Штрикер. Поп Амис

Штрикер (XIII в.) — странствующий поэт, проявил себя в различных литературных жанрах. Его самым значительным созданием, оставившим глубокий след в истории немецкой литературы, является сборник веселых, насмешливых шванков «Поп Амис» («Pfaffe Amis»), в центре которого стоит фигура ловкого смышленого попа, одного из предшественников неугомонного Тиля Эйленшпигеля. Повествуя о похождениях Амиса, Штрикер изображает различные стороны европейской жизни XIII в.

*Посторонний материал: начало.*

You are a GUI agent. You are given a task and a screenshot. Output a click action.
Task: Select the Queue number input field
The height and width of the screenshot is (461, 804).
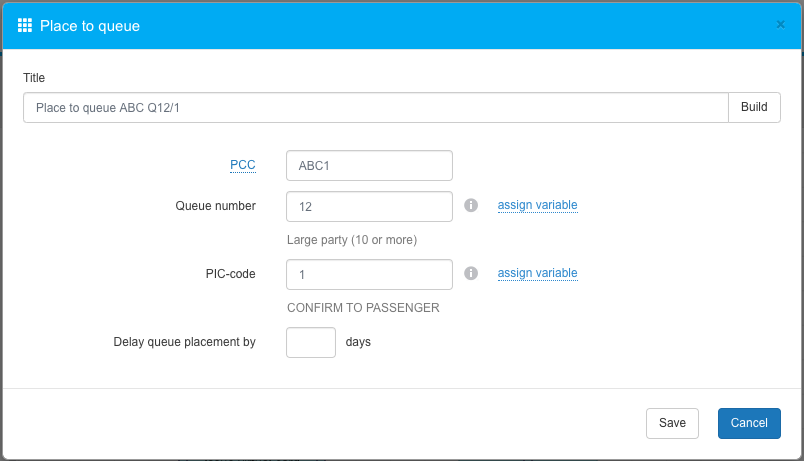click(369, 207)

Подчас книга приобретает сатирический оттенок. Поэт осмеивает алчность высшего католического клира, кичливость феодальных кругов, средневековые суеверья, схоластические мудрствования и т. п. При этом из всего умеет извлечь для себя пользу смышленый Амис. Книга Штрикера представляет собой апофеоз смекалки, находчивости и лукавства, этих новых бюргерских добродетелей, ведущих человека по пути материального успеха. В мире плутовства Амис чувствует себя столь же легко и уверенно, как герои куртуазных романов чувствовали себя в мире рыцарских авантюр.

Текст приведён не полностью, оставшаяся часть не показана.